In basements and lofts NYC’s queer underground sex party community has created spaces where people can play and enjoy orgies in a safe and semi-public environment. The film explores what these places mean to people, where these parties originate from and why it might be important for them to remain underground. (USA 13 MIN)

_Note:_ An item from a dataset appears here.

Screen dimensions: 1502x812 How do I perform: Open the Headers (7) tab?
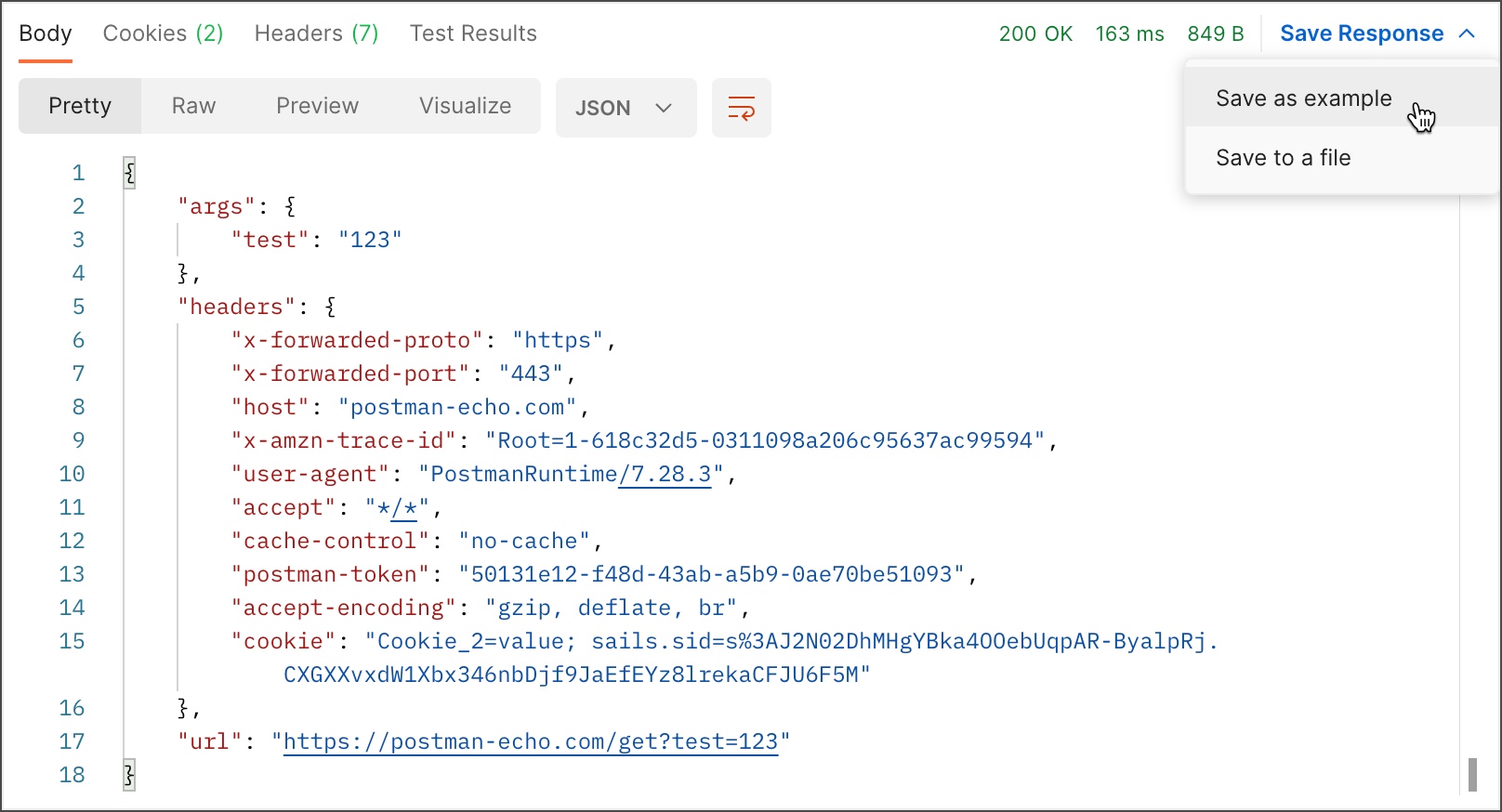pyautogui.click(x=316, y=33)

SHORTS: NEW YORK, NEW YORK

In-Person Date: Wednesday, November 13, 2024 9:15 PM

  • Venue: IFC Center

In-Person Date: Friday, November 15, 2024 4:00 PM

  • Venue: IFC Center

Online Dates: Wednesday, November 13 – Monday, December 02, 2024

Samuel Döring is a German-French filmmaker, festival programmer, and film critic. They graduated with their debut short film Orgy Every Other Day as part of the Documentary Studies class of 2024 at The New School, funded by the Fulbright Program. Sam worked as a cultural programmer at Goethe-Institut Senegal and as a program coordinator at DOK Leipzig and hosts the film podcast Nach dem Kino on Spotify.


If I’m Being Honest

Director/Writer: B.A. Williams

A filmmaker delves into their origin story, uncovering painful truths about their estranged mother. Weaving a vulnerable letter to their son and a recorded conversation with their mother, scenes of domestic life form a poignant backdrop to this exploration. (USA 16 MIN)

SHORTS: GENERATIONS

In-Person Date: Wednesday, November 16, 2024 1:45 PM

  • Venue: Village East by Angelika

In-Person Date: Wednesday, November 20, 2024 4:30 PM

  • Venue: IFC Center

Online Dates: Wednesday, November 13 – Monday, December 02, 2024

B.A. Williams (they/she) is a writer and filmmaker. Originally from Long Beach, CA, they now call New Jersey home, where they live with their wife, Nikki, and child, Morrison. They hold an MFA in Creative Writing and are pursuing their Master’s in Media Studies at The New School, where they wrote, filmed, and directed their first short film, If I’m Being Honest. B.A. is interested in exploring themes of Blackness, motherhood, belonging, and longing in their films and, at the same time, juggling the tall task of shifting and centering the narrative surrounding queerness by focusing on the beauty of mundane queer life. Their writing is featured in Rigorous MagazineEvery-Other BroadsidesThe Rumpus, and The New York Times: Parenting. (photographed by: Michael DeJour)


Dark Chambers

Directors: Jordan & Kanette Salyers

 In the shadow of covid-19, the filmmaker and his mother huddle around their family photo album, updating old media and transcribing written histories. But in preserving these dark chambers, what goes to rot?

DOC NYC U: FAMILY MATTERS

In-Person Date: Thursday, November 21, 2024 3:30 PM

  • Venue: Village East by Angelika

Online Dates: Wednesday, November 13 – Monday, December 02, 2024

 Jordan Salyers (he/him) was born in Maryland, 1992, to an extraordinary, singular single-mother, Kanette. His first act of independence was flunking out of the local college. He then made the most regretful decision, in 2012, to enlist in the US Navy. He has a lot to say about that. In 2019, he grew out his hair and relocated to NYC as a student at The New School. He works with blended fictions; he likes found-footage film and video; he loves his partner, Victoria, and her cat, Uma. He hopes to remain a student indefinitely.